Multimodal Large Language Models (MLLMs) have demonstrated remarkable performance across diverse applications. However, their computational overhead during deployment remains a critical bottleneck. While Key-Value (KV) caching effectively trades memory for computation to enhance inference efficiency, the growing memory footprint from extensive KV caches significantly reduces throughput and restricts prolonged deployment on memory-constrained GPU devices. To address this challenge, we propose CalibQuant, a simple yet highly effective visual quantization strategy that drastically reduces both memory and computational overhead. Specifically, CalibQuant introduces an extreme 1-bit quantization scheme, complemented by novel post-scaling and calibration techniques tailored to the intrinsic patterns of KV caches, thereby ensuring high efficiency without compromising model performance. Leveraging Triton for runtime optimization, we achieve a 10x throughput increase on InternVL models. Our method is designed to be plug-and-play, seamlessly integrating with various existing MLLMs without requiring architectural changes.
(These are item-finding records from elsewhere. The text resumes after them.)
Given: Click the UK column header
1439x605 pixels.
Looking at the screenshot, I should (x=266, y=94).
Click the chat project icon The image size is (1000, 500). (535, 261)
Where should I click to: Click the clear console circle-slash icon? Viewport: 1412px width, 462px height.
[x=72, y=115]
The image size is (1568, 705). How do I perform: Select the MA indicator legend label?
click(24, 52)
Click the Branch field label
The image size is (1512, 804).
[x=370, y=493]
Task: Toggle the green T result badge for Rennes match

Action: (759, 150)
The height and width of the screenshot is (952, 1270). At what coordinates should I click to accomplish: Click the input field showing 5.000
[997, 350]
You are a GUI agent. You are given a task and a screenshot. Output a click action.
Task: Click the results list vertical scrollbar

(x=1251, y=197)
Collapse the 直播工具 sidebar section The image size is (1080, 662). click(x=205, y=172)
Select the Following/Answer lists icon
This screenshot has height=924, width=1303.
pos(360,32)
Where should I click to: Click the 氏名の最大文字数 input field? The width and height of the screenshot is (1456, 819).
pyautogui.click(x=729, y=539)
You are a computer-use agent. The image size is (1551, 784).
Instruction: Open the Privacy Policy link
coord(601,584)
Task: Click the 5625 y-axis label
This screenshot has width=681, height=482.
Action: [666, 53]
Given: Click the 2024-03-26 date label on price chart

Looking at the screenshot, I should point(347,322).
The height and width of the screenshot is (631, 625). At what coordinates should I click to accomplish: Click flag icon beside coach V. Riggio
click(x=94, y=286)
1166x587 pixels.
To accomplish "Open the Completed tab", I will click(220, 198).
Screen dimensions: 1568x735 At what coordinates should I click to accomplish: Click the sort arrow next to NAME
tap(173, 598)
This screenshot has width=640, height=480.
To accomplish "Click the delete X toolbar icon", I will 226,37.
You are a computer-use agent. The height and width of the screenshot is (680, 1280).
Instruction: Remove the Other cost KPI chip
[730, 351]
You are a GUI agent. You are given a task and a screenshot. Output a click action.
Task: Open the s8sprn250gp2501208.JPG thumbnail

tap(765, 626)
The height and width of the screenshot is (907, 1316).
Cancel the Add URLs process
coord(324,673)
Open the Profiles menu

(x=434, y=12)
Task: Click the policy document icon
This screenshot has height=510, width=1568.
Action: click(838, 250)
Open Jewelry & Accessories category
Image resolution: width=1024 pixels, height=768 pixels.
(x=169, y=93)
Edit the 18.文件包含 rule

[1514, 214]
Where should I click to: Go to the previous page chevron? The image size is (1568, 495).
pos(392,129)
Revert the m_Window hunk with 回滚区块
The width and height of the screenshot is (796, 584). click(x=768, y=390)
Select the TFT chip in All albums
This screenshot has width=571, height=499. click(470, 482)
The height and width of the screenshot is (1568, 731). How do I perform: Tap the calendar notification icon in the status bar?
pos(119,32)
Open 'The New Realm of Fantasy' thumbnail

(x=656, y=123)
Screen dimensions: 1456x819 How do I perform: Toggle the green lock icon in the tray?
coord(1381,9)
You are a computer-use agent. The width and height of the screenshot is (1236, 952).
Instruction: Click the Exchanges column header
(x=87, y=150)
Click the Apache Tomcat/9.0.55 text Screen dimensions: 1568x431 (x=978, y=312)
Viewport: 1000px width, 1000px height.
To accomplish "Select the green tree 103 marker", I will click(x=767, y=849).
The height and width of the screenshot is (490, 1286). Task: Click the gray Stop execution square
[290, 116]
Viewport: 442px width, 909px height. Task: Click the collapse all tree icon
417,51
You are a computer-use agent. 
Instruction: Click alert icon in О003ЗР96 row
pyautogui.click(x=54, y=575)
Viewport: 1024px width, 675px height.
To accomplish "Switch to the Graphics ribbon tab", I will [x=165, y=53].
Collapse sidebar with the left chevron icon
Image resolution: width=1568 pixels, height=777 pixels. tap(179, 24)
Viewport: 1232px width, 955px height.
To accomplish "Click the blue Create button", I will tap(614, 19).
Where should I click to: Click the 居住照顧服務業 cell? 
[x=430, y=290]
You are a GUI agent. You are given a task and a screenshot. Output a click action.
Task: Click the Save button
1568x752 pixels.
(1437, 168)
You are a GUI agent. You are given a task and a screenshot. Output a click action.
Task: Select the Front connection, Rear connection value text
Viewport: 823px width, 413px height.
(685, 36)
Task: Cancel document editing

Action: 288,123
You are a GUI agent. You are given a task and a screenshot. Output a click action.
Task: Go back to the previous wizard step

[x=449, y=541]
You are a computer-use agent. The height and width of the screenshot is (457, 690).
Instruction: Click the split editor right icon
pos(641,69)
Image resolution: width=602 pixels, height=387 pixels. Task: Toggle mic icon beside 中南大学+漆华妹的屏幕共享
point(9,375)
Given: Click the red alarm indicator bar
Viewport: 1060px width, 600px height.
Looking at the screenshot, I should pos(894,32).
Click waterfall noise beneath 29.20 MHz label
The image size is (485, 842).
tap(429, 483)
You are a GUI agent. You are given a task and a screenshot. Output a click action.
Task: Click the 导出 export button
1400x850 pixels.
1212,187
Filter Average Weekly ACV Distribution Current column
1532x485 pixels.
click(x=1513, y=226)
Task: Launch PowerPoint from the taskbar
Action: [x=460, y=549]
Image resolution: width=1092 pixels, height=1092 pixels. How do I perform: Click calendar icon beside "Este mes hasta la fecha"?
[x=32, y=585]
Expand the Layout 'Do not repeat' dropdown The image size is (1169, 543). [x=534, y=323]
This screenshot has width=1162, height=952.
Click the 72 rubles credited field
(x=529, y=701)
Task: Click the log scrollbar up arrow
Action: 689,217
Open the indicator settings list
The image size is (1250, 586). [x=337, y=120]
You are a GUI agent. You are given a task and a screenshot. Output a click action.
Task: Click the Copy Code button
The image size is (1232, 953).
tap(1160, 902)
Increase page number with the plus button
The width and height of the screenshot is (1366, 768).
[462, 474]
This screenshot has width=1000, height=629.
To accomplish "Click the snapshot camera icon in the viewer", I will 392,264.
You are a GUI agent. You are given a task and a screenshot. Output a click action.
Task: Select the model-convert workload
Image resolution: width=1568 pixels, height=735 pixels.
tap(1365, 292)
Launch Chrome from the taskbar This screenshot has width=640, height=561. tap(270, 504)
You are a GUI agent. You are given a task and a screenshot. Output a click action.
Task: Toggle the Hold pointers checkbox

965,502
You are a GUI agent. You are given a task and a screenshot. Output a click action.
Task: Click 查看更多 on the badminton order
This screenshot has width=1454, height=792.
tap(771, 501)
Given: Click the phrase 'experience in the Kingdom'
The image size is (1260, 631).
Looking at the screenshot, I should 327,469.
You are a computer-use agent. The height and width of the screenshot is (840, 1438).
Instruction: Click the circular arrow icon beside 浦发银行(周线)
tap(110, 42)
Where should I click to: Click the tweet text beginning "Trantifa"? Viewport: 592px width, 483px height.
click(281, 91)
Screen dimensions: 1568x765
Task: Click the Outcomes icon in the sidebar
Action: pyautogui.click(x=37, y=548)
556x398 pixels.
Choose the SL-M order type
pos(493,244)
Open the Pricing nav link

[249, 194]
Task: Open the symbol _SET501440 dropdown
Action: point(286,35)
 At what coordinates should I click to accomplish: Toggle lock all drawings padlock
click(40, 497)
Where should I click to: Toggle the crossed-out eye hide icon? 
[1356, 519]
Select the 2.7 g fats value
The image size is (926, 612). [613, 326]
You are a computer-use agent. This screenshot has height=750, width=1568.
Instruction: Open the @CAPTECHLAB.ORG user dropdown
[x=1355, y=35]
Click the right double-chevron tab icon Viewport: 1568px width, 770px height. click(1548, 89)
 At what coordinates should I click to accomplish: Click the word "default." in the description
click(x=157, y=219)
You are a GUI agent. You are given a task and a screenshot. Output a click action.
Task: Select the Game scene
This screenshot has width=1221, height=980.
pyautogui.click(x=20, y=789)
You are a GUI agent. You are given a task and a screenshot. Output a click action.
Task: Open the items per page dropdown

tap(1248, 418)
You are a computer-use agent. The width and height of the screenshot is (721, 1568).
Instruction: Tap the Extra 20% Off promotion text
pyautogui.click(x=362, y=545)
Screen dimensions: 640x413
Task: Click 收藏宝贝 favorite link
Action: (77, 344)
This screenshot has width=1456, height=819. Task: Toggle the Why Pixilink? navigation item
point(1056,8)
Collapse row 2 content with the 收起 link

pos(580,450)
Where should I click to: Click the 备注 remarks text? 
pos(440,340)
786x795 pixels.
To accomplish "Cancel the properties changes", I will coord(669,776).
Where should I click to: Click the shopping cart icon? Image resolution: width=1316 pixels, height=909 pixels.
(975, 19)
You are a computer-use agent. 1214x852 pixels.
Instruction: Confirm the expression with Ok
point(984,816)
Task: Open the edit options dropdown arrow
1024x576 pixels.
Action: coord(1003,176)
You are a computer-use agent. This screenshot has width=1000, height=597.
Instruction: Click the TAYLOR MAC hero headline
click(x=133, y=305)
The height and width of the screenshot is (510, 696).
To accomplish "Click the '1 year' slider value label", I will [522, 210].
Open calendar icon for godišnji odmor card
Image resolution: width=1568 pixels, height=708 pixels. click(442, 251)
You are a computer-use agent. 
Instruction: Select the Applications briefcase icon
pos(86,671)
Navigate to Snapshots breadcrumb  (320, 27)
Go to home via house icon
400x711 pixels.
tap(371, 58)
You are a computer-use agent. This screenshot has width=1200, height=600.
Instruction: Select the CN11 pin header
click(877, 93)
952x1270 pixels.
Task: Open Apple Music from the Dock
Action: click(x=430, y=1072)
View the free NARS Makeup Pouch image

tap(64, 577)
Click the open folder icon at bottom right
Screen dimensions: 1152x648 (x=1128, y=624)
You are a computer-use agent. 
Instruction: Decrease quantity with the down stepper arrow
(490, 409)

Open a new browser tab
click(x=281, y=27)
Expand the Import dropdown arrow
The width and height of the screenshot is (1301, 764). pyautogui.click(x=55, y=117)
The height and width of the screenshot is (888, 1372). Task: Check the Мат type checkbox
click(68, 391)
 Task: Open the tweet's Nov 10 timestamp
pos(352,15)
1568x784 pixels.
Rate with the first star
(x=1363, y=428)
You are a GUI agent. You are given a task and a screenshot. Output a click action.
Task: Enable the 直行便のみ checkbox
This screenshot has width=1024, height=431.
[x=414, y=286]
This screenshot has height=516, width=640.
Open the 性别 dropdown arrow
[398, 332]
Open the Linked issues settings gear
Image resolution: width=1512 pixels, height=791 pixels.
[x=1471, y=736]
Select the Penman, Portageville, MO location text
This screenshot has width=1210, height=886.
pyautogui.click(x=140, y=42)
Extensive experiments confirm that our approach significantly reduces memory usage while maintaining computational efficiency and preserving multimodal capabilities. Codes are available at https://github.com/insuhan/calibquant.

Paper Structure

This paper contains 23 sections, 10 equations, 3 figures, 8 tables, 2 algorithms.

Figures (3)

  • Figure 1: Distribution of entries in $q K^T/\sqrt{d}$ without quantization (Exact, green), with quantization (Quant, blue) and calibration on post-quantization (Quant-C, red) across different layers and heads.
  • Figure 2: Mean squared error (MSE) for $\mathrm{softmax}(q K^\top/\sqrt{d})$ across multiple layers. The quantization with calibration (Quant-C, red) shows much lower errors than the quantization only method (Quant, blue).
  • Figure 3: Throughputs of our 2-bit, 1-bit quantization and the baseline (16-bit) across various memory budgets (5 to 30 GB). We use 2 models: $\mathtt{internvl2\_5}$-$\mathtt{8b}$ and $\mathtt{internvl2\_5}$-$\mathtt{26b}$, and the the visual token lengths are $n=3328$ and $8192$. The annotated texts indicate the maximum batch size accommodated within each memory budget.